Problem requirements: Look through the data below and extract, unchanged, the lines from the one that contains "The height and width of the screenshot is (478, 1265)." to the one that contains "Click 交通银行 cell", both included.
*** Records Section Begins ***
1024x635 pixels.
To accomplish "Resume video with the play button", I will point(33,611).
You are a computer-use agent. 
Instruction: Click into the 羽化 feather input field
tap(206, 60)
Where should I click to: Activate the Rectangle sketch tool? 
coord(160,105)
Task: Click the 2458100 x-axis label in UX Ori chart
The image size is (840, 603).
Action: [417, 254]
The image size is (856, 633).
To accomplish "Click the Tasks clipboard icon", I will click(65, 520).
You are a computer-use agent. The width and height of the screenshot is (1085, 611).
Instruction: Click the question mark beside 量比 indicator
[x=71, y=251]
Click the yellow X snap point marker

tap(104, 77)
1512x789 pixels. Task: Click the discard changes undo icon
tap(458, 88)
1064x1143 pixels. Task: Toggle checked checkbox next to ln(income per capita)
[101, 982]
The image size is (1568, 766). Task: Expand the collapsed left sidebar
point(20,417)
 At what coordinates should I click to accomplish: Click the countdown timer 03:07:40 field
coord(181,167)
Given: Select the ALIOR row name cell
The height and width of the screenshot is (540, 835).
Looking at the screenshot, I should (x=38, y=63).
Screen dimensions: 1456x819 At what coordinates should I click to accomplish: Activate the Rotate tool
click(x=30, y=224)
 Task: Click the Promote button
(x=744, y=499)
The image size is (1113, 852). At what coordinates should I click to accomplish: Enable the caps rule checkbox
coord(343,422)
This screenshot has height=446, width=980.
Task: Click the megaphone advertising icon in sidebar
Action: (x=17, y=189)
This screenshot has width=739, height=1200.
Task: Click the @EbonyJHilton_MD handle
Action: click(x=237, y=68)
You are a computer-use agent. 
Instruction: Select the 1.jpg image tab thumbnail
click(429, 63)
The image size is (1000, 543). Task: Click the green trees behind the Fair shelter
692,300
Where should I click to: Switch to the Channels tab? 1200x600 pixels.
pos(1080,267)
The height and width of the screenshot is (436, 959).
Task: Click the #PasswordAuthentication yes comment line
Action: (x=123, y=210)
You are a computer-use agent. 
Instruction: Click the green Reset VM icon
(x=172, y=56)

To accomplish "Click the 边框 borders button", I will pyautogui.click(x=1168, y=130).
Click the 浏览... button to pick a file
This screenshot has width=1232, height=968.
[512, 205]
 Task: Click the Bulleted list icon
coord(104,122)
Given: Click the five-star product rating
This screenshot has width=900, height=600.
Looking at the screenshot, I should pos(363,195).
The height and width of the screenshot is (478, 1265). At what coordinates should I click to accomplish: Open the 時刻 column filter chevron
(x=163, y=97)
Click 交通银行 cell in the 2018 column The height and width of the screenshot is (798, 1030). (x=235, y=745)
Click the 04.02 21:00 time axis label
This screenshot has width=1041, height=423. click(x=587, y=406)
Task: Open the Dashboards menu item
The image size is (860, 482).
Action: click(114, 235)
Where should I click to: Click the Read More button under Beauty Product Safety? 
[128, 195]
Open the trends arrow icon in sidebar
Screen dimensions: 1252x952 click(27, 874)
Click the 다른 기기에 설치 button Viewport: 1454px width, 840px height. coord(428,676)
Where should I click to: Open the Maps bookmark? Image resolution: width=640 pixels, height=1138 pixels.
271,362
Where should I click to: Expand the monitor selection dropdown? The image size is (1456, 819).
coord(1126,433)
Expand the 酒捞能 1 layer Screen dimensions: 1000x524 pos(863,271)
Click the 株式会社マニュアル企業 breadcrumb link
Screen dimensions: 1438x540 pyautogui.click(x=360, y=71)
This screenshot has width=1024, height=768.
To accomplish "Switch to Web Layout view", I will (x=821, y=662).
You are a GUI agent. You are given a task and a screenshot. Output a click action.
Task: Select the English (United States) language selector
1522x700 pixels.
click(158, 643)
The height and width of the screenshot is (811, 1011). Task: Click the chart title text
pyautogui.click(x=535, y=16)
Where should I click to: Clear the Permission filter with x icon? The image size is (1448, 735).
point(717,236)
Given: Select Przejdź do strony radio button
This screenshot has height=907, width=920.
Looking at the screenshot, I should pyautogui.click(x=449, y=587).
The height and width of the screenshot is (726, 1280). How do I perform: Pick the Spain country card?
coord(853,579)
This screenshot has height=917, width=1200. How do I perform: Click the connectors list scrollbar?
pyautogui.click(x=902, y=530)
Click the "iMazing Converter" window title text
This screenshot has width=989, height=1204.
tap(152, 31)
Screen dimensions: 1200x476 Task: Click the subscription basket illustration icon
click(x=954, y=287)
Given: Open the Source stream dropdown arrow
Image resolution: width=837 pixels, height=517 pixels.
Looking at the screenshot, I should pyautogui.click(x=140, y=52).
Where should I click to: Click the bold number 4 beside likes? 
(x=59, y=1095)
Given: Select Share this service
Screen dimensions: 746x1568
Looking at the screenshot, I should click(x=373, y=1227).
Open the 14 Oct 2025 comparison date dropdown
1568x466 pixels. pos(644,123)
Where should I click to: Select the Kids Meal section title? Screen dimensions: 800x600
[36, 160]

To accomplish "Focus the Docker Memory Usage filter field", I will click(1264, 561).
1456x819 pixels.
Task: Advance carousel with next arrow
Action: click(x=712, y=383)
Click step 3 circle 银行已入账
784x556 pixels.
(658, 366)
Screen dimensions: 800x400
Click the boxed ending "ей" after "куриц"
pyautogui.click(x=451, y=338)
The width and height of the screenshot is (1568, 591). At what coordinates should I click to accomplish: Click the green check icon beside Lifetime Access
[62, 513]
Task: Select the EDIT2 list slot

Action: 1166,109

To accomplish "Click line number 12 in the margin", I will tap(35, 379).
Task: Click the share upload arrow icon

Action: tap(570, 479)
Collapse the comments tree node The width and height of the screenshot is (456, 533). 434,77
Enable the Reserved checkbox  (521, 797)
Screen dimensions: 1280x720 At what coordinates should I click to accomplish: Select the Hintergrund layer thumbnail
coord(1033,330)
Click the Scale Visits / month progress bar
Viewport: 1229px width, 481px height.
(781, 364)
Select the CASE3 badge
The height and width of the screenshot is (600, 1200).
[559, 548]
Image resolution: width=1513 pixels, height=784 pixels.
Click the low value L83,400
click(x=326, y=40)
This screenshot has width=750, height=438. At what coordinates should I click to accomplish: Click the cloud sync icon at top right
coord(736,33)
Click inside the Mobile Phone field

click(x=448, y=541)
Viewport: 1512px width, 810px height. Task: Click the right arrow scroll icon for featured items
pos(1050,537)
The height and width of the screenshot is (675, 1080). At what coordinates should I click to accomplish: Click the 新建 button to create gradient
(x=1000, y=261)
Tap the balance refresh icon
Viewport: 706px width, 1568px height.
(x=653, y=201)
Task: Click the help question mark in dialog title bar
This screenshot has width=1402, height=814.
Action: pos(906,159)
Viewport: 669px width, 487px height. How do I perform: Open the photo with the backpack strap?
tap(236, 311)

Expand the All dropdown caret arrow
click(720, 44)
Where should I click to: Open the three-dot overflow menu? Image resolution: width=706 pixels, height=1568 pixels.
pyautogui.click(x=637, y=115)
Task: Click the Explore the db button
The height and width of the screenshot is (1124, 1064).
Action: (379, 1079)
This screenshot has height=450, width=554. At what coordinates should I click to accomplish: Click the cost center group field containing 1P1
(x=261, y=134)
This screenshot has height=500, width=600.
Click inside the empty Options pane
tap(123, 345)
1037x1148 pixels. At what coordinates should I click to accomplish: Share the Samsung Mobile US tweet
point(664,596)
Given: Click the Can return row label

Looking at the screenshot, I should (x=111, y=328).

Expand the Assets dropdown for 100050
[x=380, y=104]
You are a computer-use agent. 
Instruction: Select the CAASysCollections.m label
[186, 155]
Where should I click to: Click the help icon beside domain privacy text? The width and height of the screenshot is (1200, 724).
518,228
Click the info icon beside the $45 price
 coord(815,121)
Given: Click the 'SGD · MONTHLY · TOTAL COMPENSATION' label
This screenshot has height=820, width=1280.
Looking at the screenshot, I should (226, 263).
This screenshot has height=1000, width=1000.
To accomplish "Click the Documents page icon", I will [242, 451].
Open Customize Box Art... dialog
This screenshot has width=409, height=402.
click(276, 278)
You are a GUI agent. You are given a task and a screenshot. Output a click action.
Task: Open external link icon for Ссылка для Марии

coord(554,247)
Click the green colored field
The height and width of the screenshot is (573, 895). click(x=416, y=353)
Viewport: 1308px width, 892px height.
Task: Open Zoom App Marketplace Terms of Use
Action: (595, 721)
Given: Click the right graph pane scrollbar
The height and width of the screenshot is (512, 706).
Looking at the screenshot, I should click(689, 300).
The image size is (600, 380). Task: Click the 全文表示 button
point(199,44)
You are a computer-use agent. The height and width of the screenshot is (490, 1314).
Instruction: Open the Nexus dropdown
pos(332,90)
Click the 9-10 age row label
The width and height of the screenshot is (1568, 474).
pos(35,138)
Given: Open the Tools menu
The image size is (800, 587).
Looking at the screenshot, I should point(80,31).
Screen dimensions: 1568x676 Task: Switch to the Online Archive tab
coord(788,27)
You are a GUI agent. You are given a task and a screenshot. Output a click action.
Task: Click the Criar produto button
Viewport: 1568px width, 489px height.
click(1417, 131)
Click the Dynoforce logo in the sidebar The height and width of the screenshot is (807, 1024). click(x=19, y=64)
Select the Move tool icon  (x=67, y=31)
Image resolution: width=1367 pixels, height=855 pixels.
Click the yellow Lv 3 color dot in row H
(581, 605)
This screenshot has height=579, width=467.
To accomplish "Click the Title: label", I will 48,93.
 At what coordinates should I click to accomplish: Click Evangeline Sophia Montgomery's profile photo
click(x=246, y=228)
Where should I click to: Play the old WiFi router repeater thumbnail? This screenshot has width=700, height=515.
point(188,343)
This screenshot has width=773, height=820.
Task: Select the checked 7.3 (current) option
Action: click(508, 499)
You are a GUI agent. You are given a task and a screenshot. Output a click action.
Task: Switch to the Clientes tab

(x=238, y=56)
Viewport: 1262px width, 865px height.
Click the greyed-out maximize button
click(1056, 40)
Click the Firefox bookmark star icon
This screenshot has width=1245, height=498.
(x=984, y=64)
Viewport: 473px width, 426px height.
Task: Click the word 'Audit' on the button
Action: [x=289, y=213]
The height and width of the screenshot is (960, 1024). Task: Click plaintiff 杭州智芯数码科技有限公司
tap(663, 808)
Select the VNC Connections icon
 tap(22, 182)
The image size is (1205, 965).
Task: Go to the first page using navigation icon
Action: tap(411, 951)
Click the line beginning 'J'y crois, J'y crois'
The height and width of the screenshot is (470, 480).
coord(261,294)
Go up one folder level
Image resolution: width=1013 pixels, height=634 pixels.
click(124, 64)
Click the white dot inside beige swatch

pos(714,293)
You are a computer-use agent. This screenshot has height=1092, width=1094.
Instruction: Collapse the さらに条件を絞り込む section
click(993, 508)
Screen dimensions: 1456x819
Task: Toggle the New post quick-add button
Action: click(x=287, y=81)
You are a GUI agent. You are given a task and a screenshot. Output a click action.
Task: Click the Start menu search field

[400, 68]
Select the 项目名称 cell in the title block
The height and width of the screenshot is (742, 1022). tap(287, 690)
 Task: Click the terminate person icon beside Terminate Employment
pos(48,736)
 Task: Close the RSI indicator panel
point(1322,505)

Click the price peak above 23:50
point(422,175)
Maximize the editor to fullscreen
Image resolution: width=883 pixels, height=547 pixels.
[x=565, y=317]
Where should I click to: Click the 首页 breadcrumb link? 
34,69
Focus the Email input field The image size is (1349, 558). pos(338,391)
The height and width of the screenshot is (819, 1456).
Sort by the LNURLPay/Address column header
*** Records Section Ends ***
Task result:
The height and width of the screenshot is (478, 1265). At what coordinates should I click to accomplish: Open the 時刻 column filter chevron
(x=163, y=97)
Click 交通银行 cell in the 2018 column The height and width of the screenshot is (798, 1030). (x=235, y=745)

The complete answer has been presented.